# Problem to work on
Please lay out each line of the entries below as a Markdown table with the columns No. and Text, numbering the rows and skipping blank lines. Leave the pictures out of the answer.

#### Task inputs ####

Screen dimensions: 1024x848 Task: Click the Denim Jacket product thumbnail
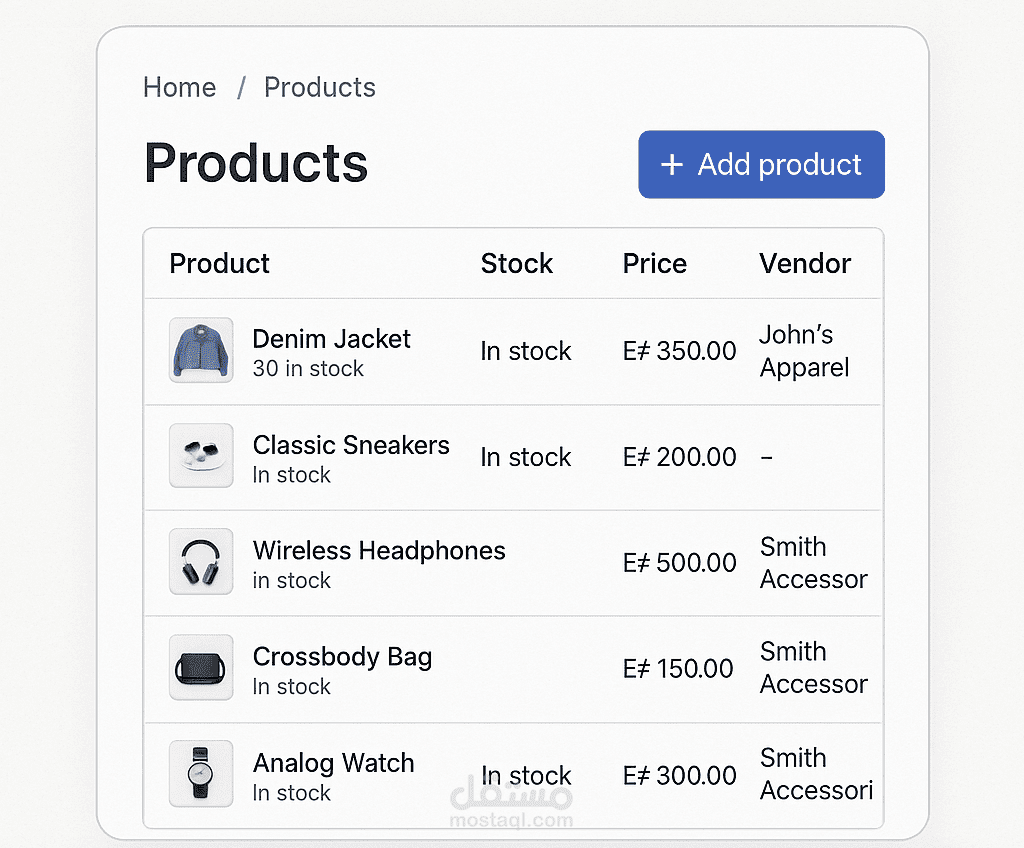point(201,350)
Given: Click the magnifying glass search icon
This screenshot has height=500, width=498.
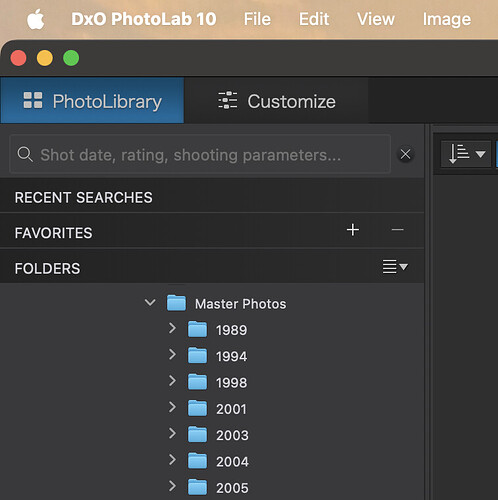Looking at the screenshot, I should tap(25, 155).
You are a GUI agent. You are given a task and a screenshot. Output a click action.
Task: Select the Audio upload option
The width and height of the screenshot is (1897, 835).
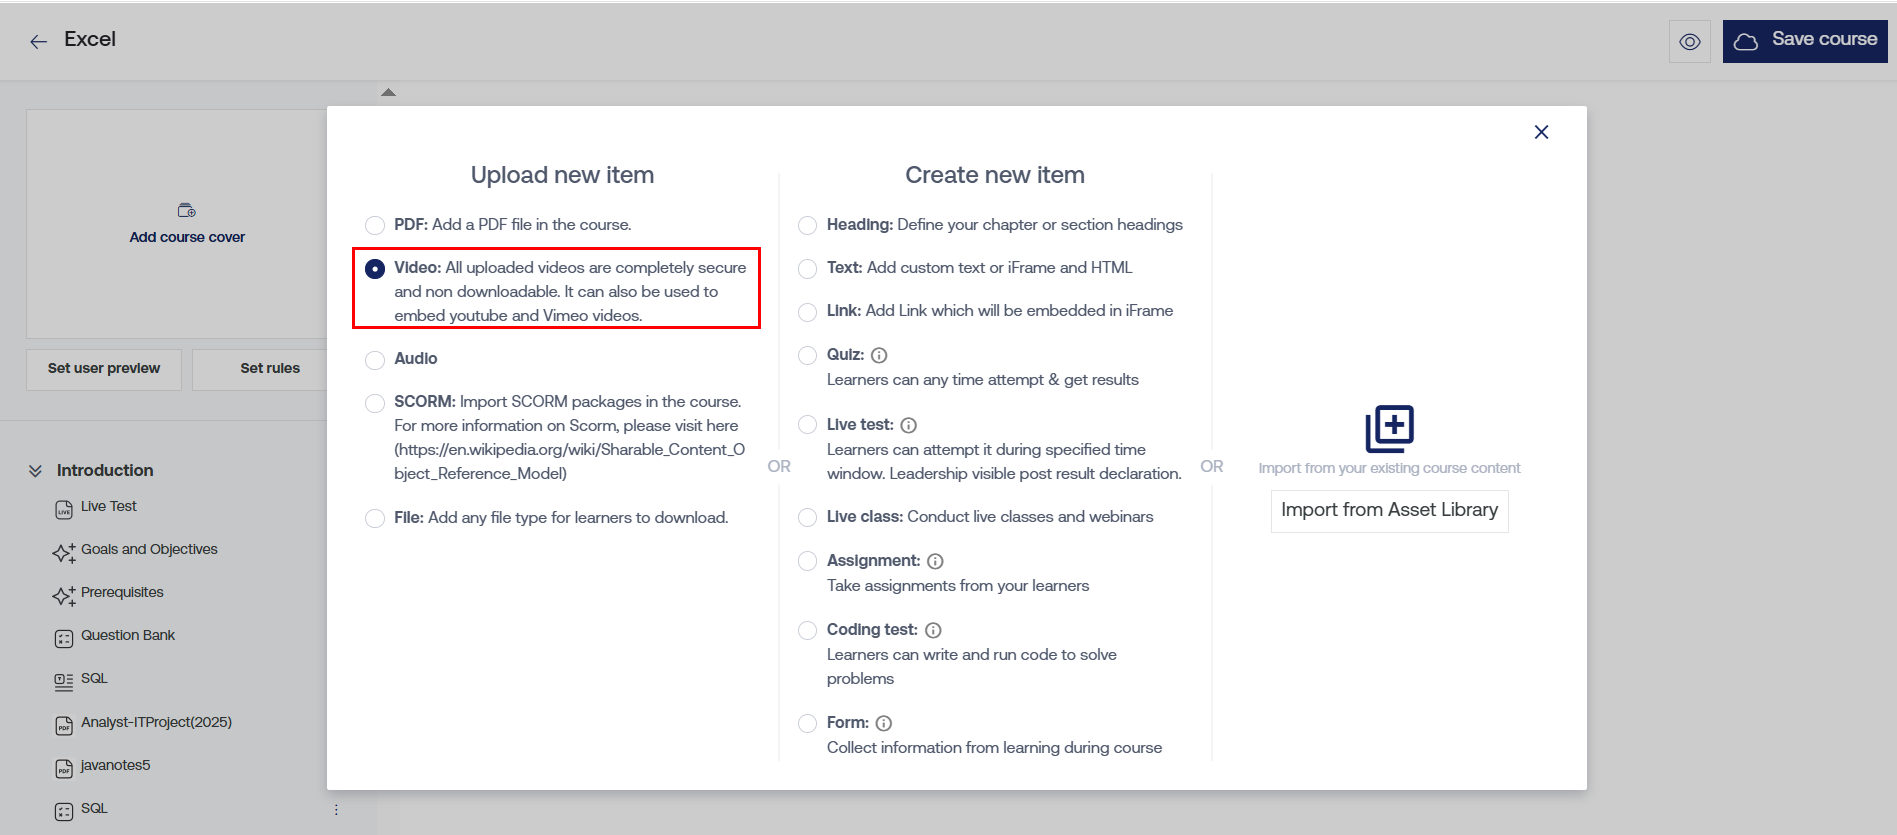coord(375,359)
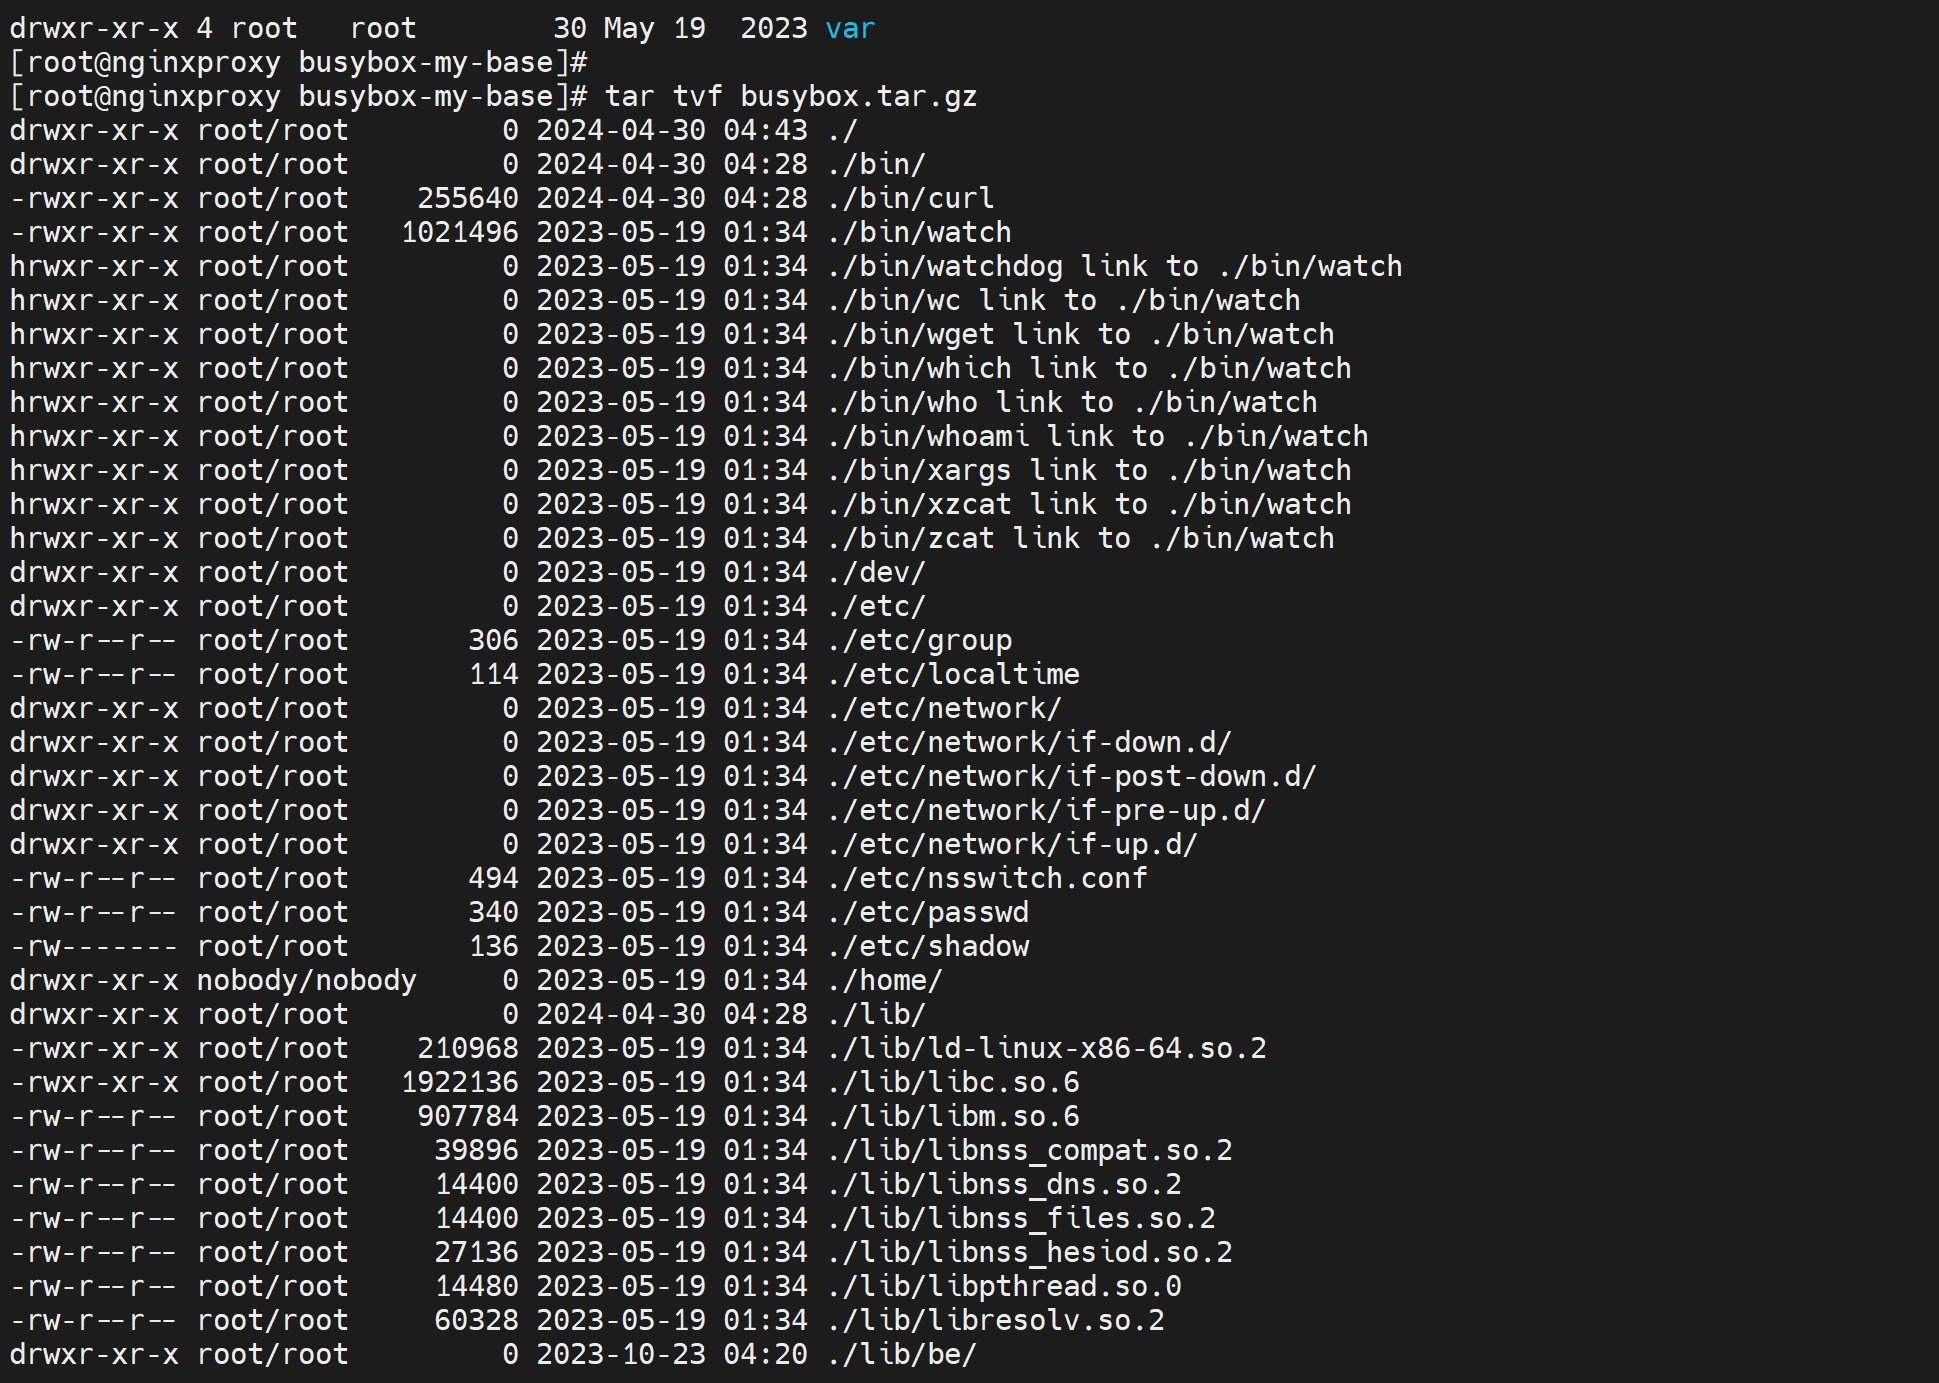Image resolution: width=1939 pixels, height=1383 pixels.
Task: Click the ./home/ directory path
Action: (x=885, y=981)
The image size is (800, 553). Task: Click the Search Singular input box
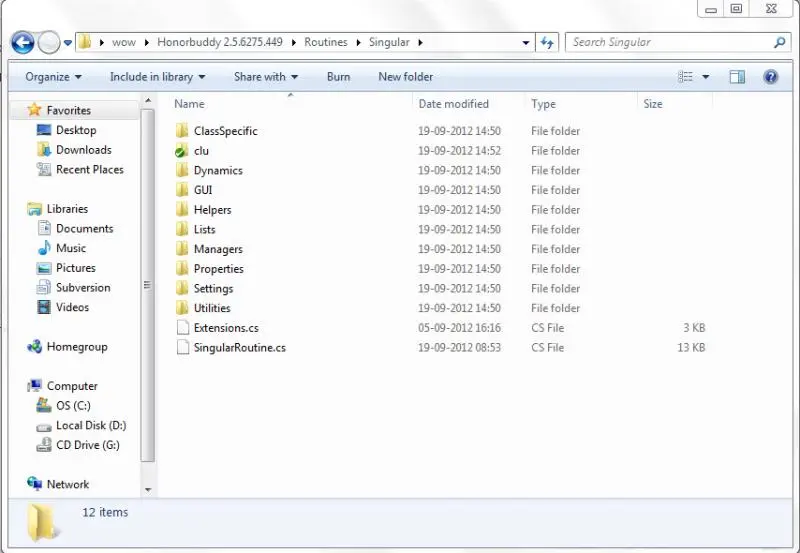(670, 43)
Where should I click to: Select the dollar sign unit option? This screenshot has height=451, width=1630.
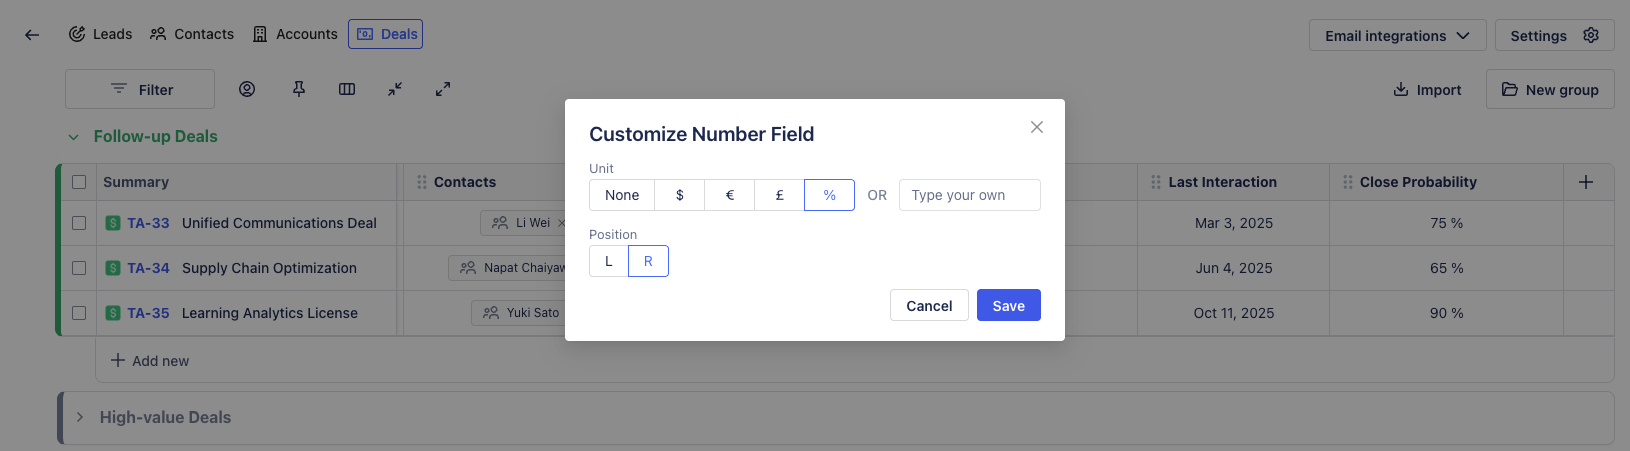(x=680, y=195)
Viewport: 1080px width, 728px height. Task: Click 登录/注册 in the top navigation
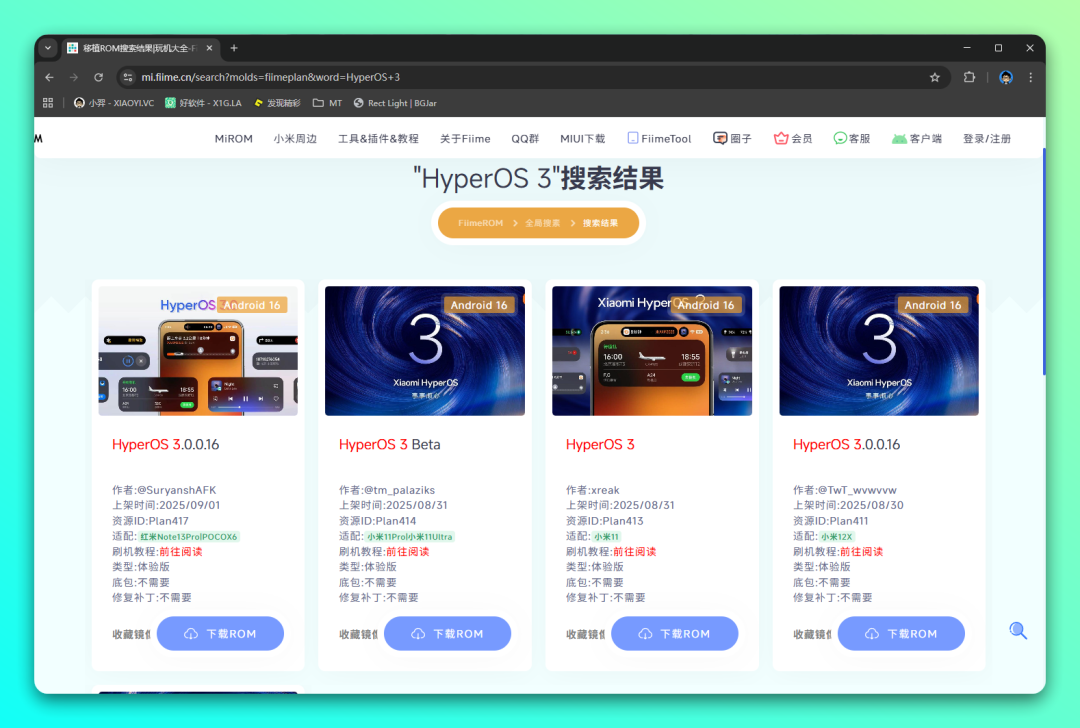point(986,139)
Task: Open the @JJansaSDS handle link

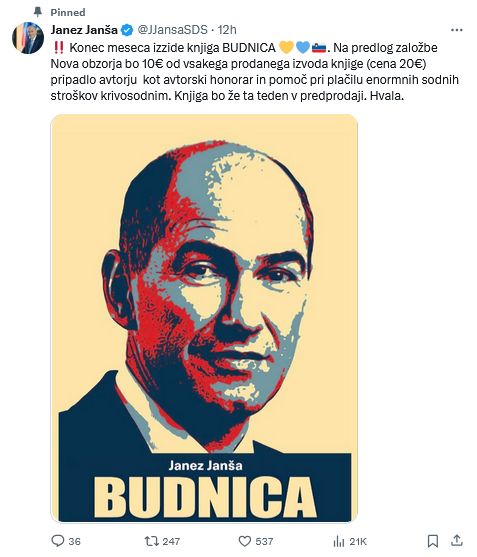Action: tap(172, 30)
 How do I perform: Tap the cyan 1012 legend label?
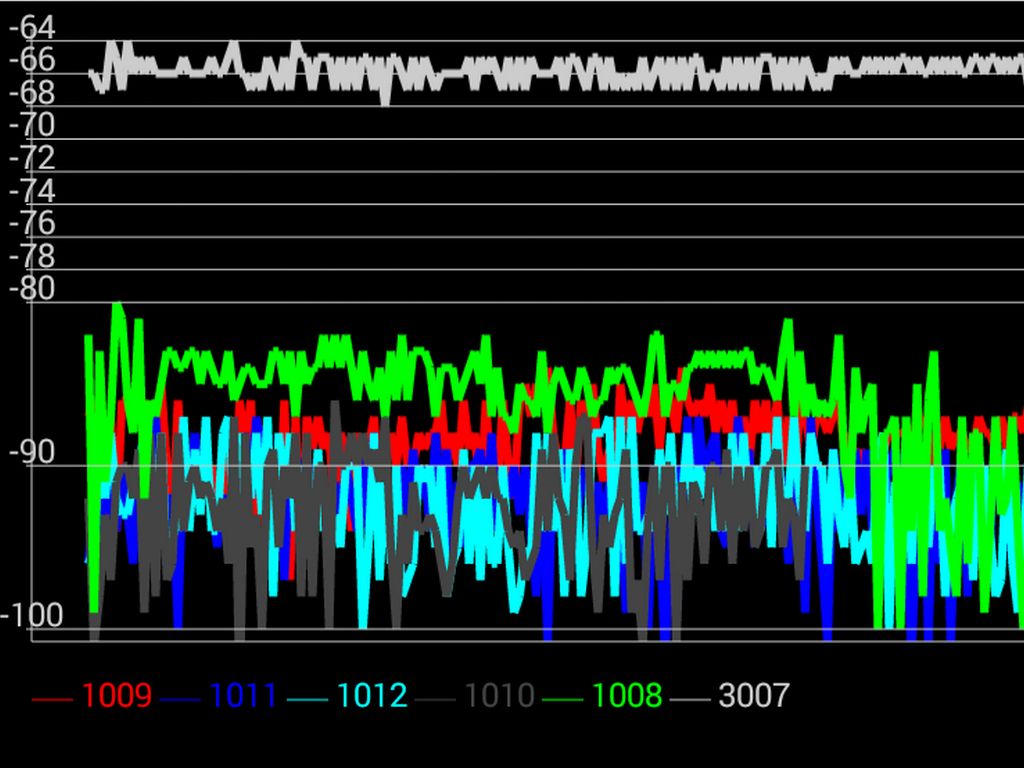pos(372,696)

####

# Response to the task
| No. | Text |
|---|---|
| 1 | Screen dimensions: 1024x848 Task: Click the Denim Jacket product thumbnail |
| 2 | point(201,350) |
| 3 | Given: Click the magnifying glass search icon |
| 4 | This screenshot has height=500, width=498. |
| 5 | Looking at the screenshot, I should tap(25, 155). |
| 6 | You are a GUI agent. You are given a task and a screenshot. Output a click action. |
| 7 | Task: Select the Audio upload option |
| 8 | The width and height of the screenshot is (1897, 835). |
| 9 | coord(375,359) |
| 10 | Image resolution: width=1939 pixels, height=1383 pixels. |
| 11 | Task: Click the ./home/ directory path |
| 12 | Action: (x=885, y=981) |
| 13 | The image size is (800, 553). Task: Click the Search Singular input box |
| 14 | (670, 43) |
| 15 | Where should I click to: Select the dollar sign unit option? This screenshot has height=451, width=1630. |
| 16 | (x=680, y=195) |
| 17 | Viewport: 1080px width, 728px height. Task: Click 登录/注册 in the top navigation |
| 18 | point(986,139) |
| 19 | Task: Open the @JJansaSDS handle link |
| 20 | Action: tap(172, 30) |
| 21 |  How do I perform: Tap the cyan 1012 legend label? |
| 22 | pos(372,696) |